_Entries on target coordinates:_
◆ ◆ ◆ ◆ ◆
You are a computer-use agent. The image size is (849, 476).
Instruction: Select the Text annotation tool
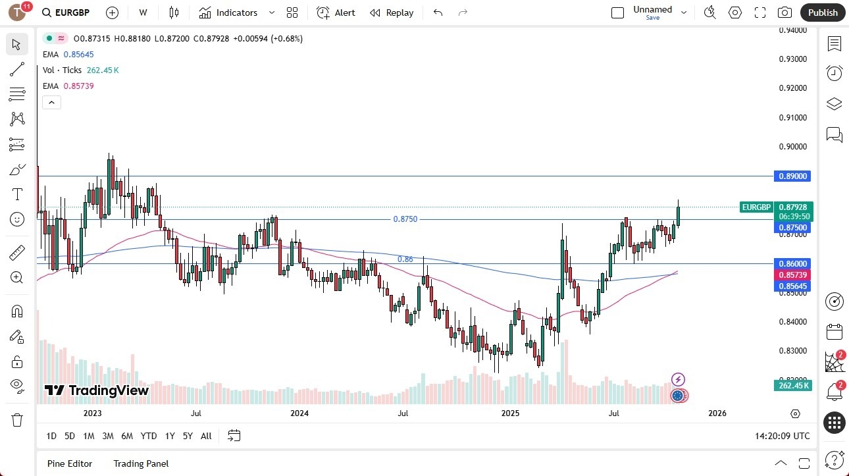coord(17,194)
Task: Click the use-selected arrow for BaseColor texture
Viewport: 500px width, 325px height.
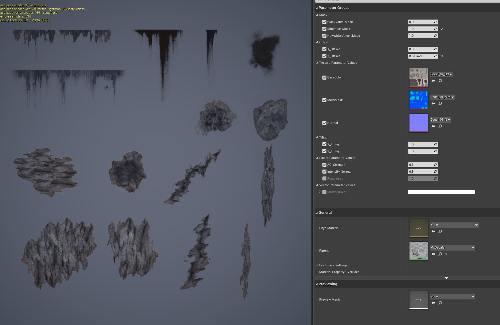Action: coord(433,81)
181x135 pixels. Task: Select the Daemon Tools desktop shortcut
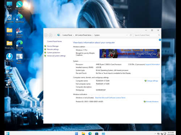9,57
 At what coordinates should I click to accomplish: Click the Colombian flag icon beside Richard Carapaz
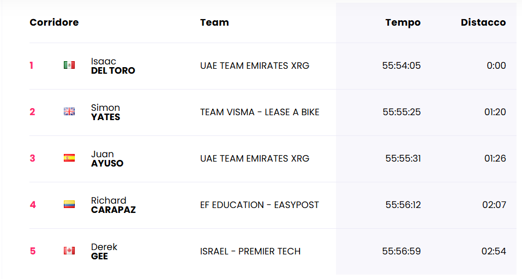coord(69,204)

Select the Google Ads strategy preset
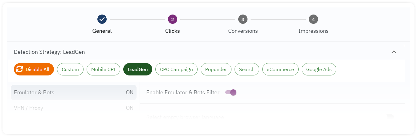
◆ ◆ ◆ ◆ ◆
Lay out every line of the records above as a numbered list, skipping any blank lines. Leave the pictures out of your answer.

_RESPONSE FOR THIS EXERCISE:_
1. You are a computer-use agent. The image size is (849, 476).
2. Instruction: Select the Text annotation tool
3. coord(17,194)
4. Task: Click the use-selected arrow for BaseColor texture
5. Viewport: 500px width, 325px height.
6. Action: coord(433,81)
7. 181x135 pixels. Task: Select the Daemon Tools desktop shortcut
8. 9,57
9.  At what coordinates should I click to accomplish: Click the Colombian flag icon beside Richard Carapaz
10. coord(69,204)
11. Select the Google Ads strategy preset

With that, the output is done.